Slightly chubby male worker to supervisor: My Speedo has nothing to do with this!
Revelstoke
BC
Canadia
Overheard by: Jon
Male employee: I heard you two talking about my project so I came.
Female boss: That's good, I like the way you come.
Bothell, Washington
Funny boss to admin: Sugar turns into fat and it just sits…in your butt!
Omaha, Nebraska
Secretary: Nicole is on the phone for you.
Boss: Oh, man!
Secretary: I can get rid of her for you… Not in a mobster kind of way!

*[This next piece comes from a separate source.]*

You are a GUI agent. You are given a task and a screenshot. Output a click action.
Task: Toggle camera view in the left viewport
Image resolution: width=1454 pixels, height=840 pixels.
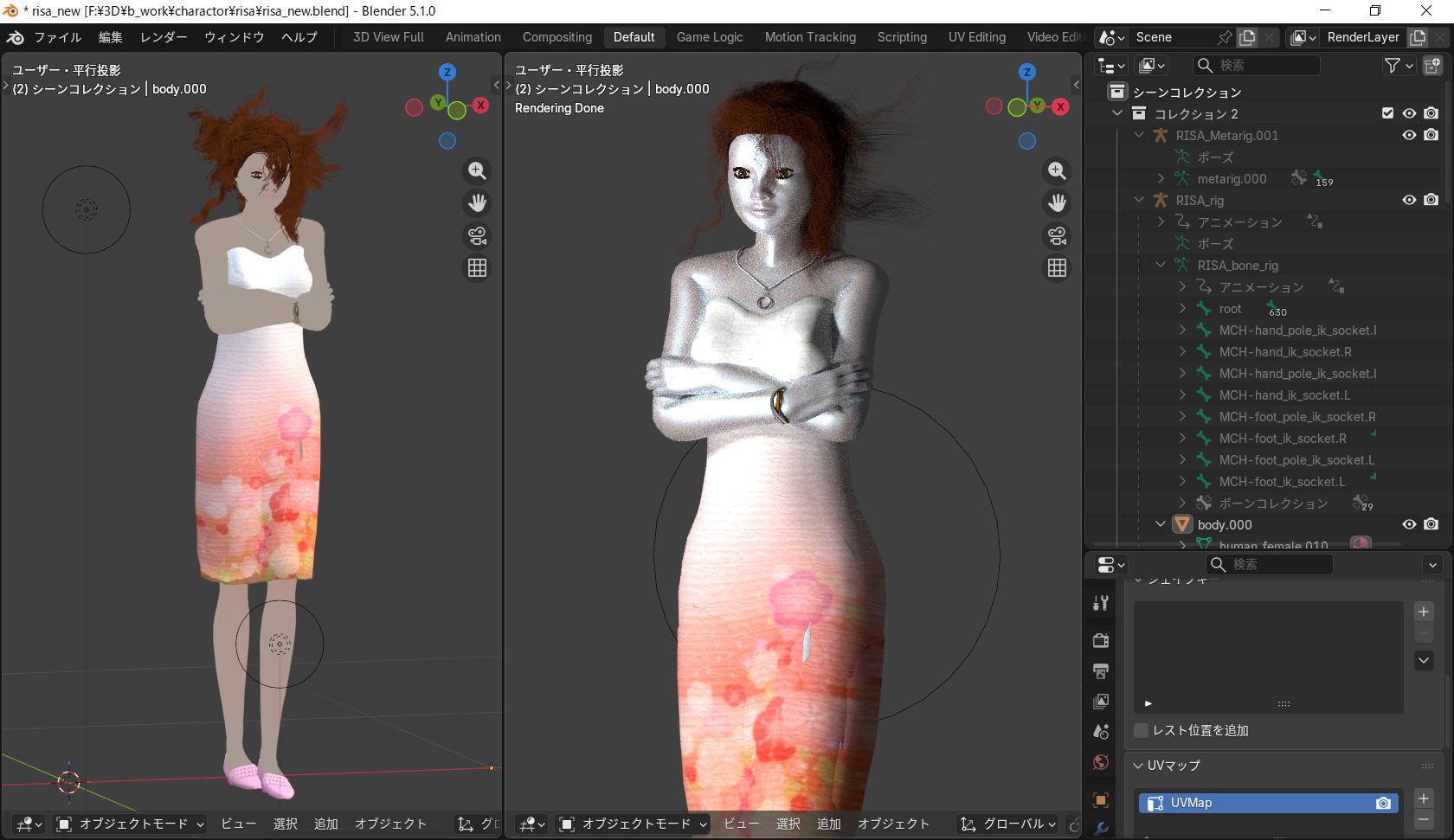pos(477,236)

Philadelphia, Pennsylvania
Boss (in restroom): This is the only room in the building where I know what I'm doing anymore.
Washington, DC
Communications manager: He said your box is boring.
Graphics designer: He said my box is what?
Webmaster: You have a boring box?
Graphics designer: I've never had complaints before.
Sensual Products Office
Las Vegas, Nevada
Overheard by: sensual products copywriter
Manager to another: You know, sometimes you are going to just walk out to your car and it will be covered entirely in vaseline.
Dayton, Ohio
HR assistant: So, Paul*, when are you gonna take a look at my thing? I’m bursting at the seams, right?
Paul the safety director: [laughing] I can’t look now — and will never look at your thing.
HR assistant: But, dang it! I need some space! Look at how my file cabinets are overflowing!!
Paul: HR isn’t the only department that needs filing space!
HR assistant: [sighs] I just need someone to look and to care!
4730 South Fort Apache
Las Vegas, Nevada
Overheard by: Corporate Paralegal
Lady manager: As far as I’m concerned, if you haven’t had a rash, you haven’t lived!
Kingswood Fields, Surrey
United Kingdom
Overheard by: Captain Stash
Account manager: You did a fantastic job on these business cards!
Art director: Shut up! Don’t condense me.
Account manager: I’m serious! You’re a curiative genius!